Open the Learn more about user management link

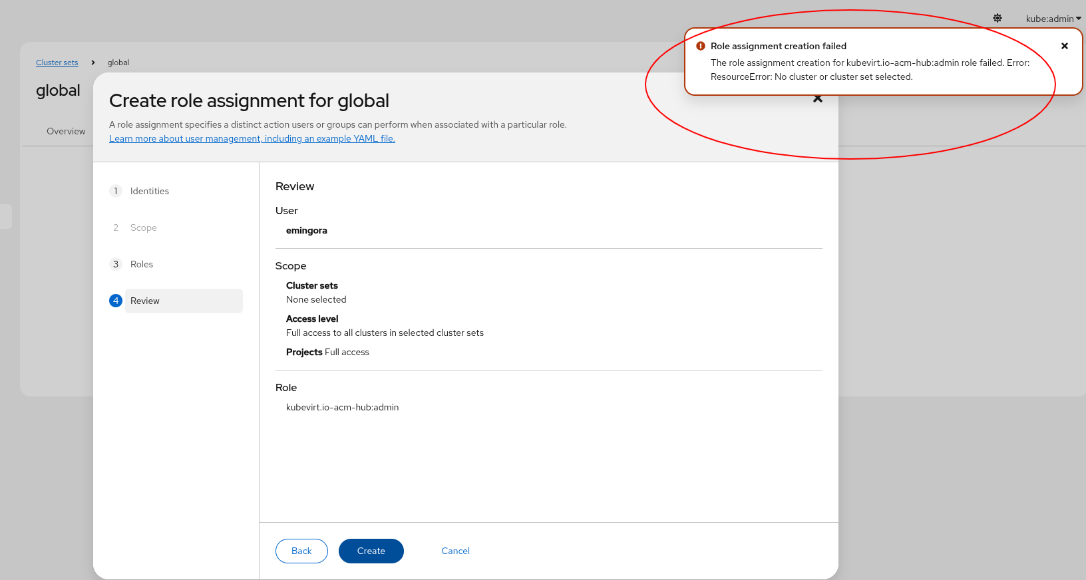coord(252,138)
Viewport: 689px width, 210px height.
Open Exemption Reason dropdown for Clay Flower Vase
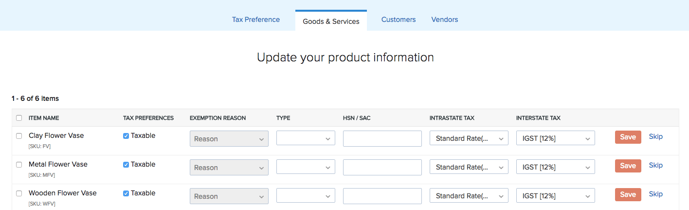pos(229,138)
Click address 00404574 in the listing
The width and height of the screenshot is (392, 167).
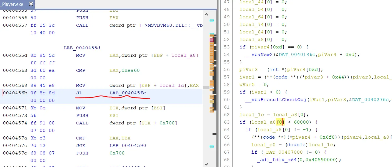click(15, 123)
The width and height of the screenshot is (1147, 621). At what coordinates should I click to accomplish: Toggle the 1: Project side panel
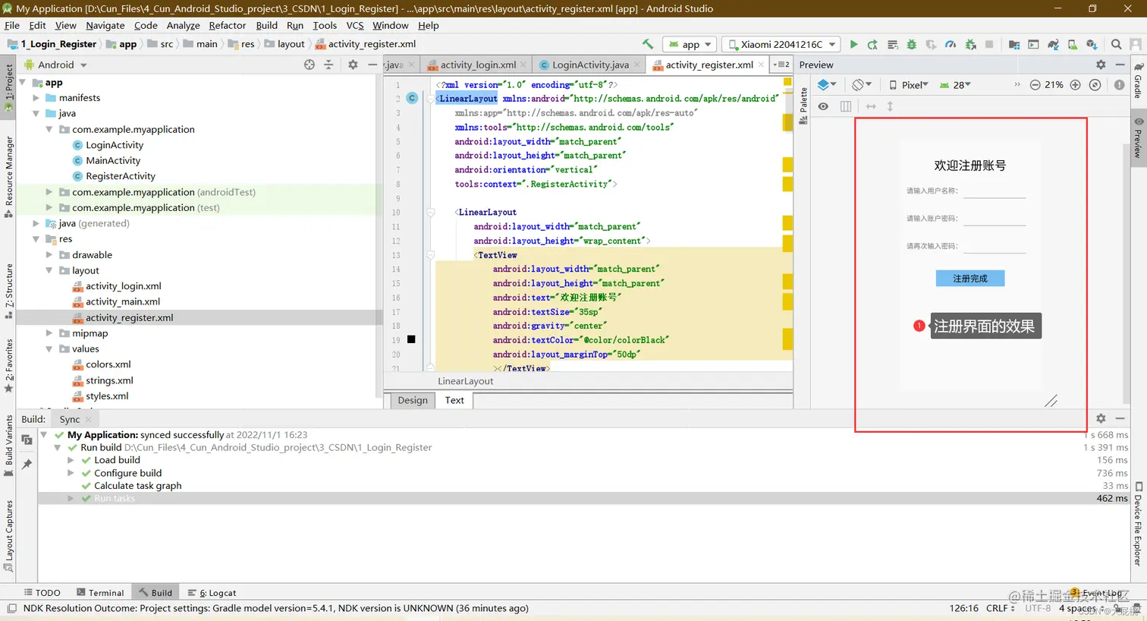pyautogui.click(x=8, y=83)
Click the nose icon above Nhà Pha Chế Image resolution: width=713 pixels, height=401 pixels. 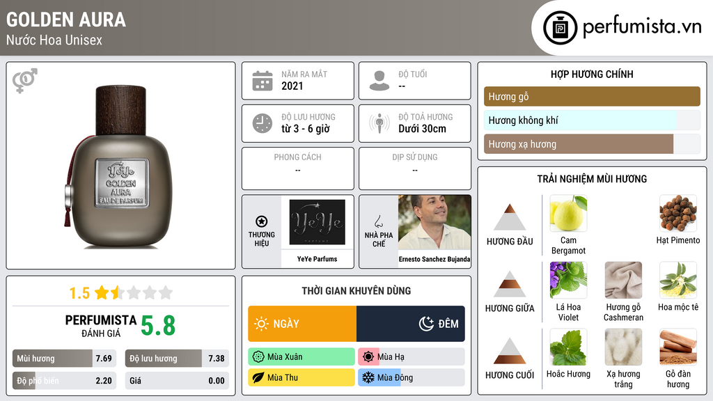coord(378,221)
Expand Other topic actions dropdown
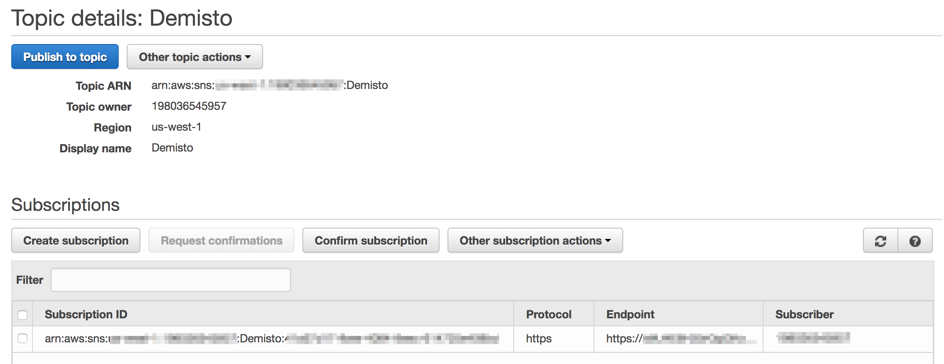 coord(195,57)
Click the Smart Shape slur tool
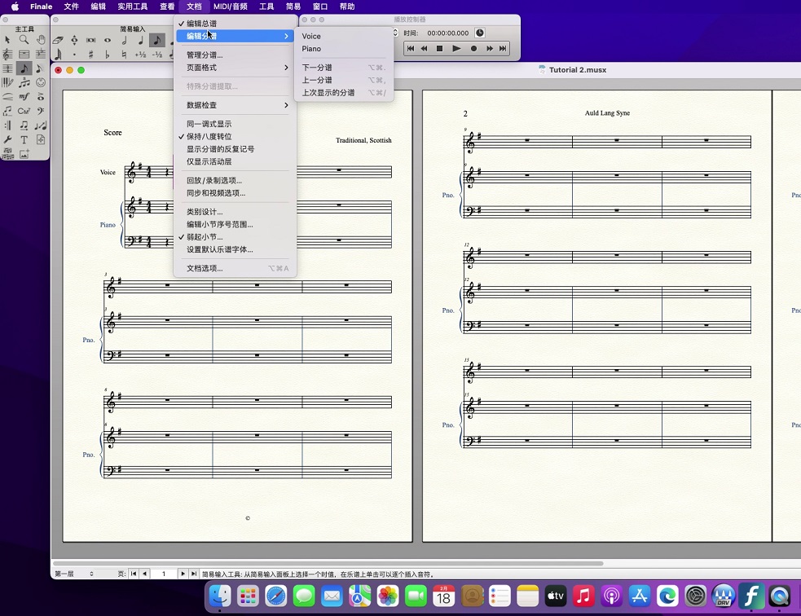801x616 pixels. (x=8, y=96)
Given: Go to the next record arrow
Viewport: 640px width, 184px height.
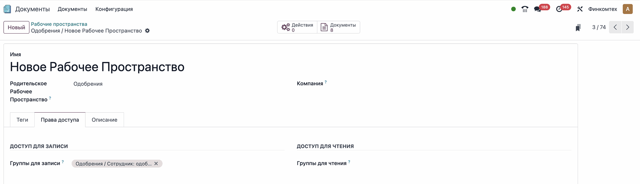Looking at the screenshot, I should point(627,27).
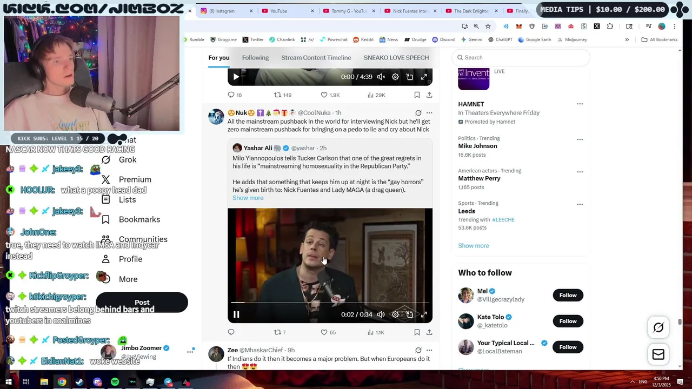Image resolution: width=692 pixels, height=389 pixels.
Task: Reply to the CoolNuka post
Action: (231, 332)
^^^^
Task brief |
Write out exactly the lines from the one containing "Given: Go to the next record arrow" to the last line of the records above, both included, and leave out any pictures.

Solution to this task |
Given: Go to the next record arrow
Viewport: 640px width, 184px height.
Looking at the screenshot, I should point(627,27).
Image resolution: width=692 pixels, height=389 pixels.
Task: Reply to the CoolNuka post
Action: (231, 332)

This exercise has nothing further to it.